+++ Supplied records +++

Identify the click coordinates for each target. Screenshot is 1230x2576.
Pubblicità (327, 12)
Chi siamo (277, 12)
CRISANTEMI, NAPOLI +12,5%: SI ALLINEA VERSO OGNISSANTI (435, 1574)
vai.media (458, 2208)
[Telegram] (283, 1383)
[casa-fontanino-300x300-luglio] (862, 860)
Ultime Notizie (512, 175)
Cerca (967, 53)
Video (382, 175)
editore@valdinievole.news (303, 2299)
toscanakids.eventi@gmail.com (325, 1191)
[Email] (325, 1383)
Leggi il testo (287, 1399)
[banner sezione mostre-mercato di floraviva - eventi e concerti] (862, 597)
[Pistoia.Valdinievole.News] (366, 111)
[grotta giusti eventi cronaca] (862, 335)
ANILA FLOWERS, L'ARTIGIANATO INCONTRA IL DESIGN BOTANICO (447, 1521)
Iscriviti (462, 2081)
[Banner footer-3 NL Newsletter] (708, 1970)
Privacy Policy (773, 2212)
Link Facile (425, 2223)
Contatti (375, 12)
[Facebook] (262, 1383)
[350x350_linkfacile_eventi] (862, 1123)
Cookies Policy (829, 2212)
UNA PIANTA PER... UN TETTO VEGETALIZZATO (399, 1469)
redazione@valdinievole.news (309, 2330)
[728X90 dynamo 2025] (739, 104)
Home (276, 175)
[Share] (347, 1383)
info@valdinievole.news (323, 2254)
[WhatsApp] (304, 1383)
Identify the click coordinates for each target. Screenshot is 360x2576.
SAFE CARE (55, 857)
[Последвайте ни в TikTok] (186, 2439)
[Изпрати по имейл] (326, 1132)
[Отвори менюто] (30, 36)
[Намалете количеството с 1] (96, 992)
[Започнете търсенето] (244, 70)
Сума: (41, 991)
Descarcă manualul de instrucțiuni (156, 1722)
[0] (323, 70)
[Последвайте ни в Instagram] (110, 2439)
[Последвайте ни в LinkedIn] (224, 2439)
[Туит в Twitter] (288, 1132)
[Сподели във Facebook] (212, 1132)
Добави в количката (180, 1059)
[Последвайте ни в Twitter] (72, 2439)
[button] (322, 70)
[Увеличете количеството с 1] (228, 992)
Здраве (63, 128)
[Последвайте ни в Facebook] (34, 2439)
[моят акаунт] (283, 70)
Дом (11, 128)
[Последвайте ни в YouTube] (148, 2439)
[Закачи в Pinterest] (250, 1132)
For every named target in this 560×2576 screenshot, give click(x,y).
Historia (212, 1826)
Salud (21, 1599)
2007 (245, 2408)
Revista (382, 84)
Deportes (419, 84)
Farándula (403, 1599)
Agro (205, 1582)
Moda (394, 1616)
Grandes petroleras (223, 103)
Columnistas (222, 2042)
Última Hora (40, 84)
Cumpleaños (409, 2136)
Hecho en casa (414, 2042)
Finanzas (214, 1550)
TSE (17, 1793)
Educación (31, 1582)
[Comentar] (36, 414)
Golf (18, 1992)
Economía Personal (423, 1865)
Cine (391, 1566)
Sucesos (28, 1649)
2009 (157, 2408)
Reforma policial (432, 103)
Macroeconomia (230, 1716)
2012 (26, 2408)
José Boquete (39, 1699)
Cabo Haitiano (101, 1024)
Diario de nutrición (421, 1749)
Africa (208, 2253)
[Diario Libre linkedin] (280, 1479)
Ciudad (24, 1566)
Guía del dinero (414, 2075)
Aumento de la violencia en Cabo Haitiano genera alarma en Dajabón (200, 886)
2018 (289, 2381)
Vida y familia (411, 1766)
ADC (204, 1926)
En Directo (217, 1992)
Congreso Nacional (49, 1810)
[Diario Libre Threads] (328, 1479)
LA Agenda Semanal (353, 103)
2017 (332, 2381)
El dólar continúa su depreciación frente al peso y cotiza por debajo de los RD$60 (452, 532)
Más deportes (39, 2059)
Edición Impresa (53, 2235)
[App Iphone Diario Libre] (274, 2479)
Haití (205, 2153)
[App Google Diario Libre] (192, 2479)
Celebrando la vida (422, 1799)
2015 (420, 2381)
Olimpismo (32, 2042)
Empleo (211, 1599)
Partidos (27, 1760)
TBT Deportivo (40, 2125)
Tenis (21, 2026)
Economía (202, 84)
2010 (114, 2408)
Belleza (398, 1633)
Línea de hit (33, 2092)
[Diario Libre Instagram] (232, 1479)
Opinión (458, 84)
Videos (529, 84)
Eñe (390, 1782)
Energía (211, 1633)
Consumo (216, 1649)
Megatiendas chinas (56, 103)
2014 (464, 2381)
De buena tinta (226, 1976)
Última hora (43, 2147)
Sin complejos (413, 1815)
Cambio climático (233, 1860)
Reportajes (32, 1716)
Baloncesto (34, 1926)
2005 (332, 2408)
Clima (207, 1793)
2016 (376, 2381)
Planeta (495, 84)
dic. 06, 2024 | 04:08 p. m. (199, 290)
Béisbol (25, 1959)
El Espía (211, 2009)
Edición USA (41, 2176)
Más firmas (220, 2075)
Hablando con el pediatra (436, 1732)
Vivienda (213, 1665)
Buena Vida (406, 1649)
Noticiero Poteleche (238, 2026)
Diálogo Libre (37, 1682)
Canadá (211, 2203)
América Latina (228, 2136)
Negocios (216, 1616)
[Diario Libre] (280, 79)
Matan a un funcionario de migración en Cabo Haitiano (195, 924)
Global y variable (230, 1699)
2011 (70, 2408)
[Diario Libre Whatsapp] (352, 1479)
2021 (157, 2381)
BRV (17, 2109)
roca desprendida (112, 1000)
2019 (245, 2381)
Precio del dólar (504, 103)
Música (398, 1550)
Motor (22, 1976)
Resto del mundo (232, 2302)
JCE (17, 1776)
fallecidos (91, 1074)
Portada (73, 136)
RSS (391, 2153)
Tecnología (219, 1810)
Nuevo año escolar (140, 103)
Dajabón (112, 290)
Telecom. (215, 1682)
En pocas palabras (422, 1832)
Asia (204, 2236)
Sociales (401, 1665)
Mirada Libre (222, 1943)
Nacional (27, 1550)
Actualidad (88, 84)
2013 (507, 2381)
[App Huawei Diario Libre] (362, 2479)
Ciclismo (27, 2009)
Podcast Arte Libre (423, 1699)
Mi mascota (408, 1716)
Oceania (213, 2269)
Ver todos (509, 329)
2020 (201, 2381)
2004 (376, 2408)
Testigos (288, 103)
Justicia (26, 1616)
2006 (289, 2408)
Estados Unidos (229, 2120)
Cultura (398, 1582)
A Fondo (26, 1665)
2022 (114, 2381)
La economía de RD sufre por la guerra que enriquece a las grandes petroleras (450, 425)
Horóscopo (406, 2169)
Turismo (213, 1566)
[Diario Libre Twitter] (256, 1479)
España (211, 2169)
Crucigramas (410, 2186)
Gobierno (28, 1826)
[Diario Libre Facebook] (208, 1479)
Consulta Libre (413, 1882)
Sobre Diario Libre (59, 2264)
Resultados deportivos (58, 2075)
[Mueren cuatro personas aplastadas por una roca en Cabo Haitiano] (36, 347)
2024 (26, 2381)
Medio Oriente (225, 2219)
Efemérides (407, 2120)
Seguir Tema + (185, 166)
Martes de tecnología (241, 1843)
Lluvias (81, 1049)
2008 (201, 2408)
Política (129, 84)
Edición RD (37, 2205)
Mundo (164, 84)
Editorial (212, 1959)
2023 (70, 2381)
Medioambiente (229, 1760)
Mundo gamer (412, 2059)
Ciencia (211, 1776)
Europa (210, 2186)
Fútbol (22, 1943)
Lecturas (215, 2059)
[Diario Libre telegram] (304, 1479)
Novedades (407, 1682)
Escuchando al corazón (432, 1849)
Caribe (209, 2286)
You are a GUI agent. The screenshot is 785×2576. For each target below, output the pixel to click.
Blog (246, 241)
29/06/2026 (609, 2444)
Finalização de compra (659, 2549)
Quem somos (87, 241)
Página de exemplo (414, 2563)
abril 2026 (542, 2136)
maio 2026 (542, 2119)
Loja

+++

Copy out only the lines running from the beginning of the data to the line with "Cumpleaños (409, 2136)", both ends included.

§ Solved exercise
Identify the click coordinates for each target. Screenshot is 1230x2576.
Pubblicità (327, 12)
Chi siamo (277, 12)
CRISANTEMI, NAPOLI +12,5%: SI ALLINEA VERSO OGNISSANTI (435, 1574)
vai.media (458, 2208)
[Telegram] (283, 1383)
[casa-fontanino-300x300-luglio] (862, 860)
Ultime Notizie (512, 175)
Cerca (967, 53)
Video (382, 175)
editore@valdinievole.news (303, 2299)
toscanakids.eventi@gmail.com (325, 1191)
[Email] (325, 1383)
Leggi il testo (287, 1399)
[banner sezione mostre-mercato di floraviva - eventi e concerti] (862, 597)
[Pistoia.Valdinievole.News] (366, 111)
[grotta giusti eventi cronaca] (862, 335)
ANILA FLOWERS, L'ARTIGIANATO INCONTRA IL DESIGN BOTANICO (447, 1521)
Iscriviti (462, 2081)
[Banner footer-3 NL Newsletter] (708, 1970)
Privacy Policy (773, 2212)
Link Facile (425, 2223)
Contatti (375, 12)
[Facebook] (262, 1383)
[350x350_linkfacile_eventi] (862, 1123)
Cookies Policy (829, 2212)
UNA PIANTA PER... UN TETTO VEGETALIZZATO (399, 1469)
redazione@valdinievole.news (309, 2330)
[728X90 dynamo 2025] (739, 104)
Home (276, 175)
[Share] (347, 1383)
info@valdinievole.news (323, 2254)
[WhatsApp] (304, 1383)
Identify the click coordinates for each target. Screenshot is 360x2576.
SAFE CARE (55, 857)
[Последвайте ни в TikTok] (186, 2439)
[Изпрати по имейл] (326, 1132)
[Отвори менюто] (30, 36)
[Намалете количеството с 1] (96, 992)
[Започнете търсенето] (244, 70)
Сума: (41, 991)
Descarcă manualul de instrucțiuni (156, 1722)
[0] (323, 70)
[Последвайте ни в Instagram] (110, 2439)
[Последвайте ни в LinkedIn] (224, 2439)
[Туит в Twitter] (288, 1132)
[Сподели във Facebook] (212, 1132)
Добави в количката (180, 1059)
[Последвайте ни в Twitter] (72, 2439)
[button] (322, 70)
[Увеличете количеството с 1] (228, 992)
Здраве (63, 128)
[Последвайте ни в Facebook] (34, 2439)
[моят акаунт] (283, 70)
Дом (11, 128)
[Последвайте ни в YouTube] (148, 2439)
[Закачи в Pinterest] (250, 1132)
For every named target in this 560×2576 screenshot, give click(x,y).
Historia (212, 1826)
Salud (21, 1599)
2007 (245, 2408)
Revista (382, 84)
Deportes (419, 84)
Farándula (403, 1599)
Agro (205, 1582)
Moda (394, 1616)
Grandes petroleras (223, 103)
Columnistas (222, 2042)
Última Hora (40, 84)
Cumpleaños (409, 2136)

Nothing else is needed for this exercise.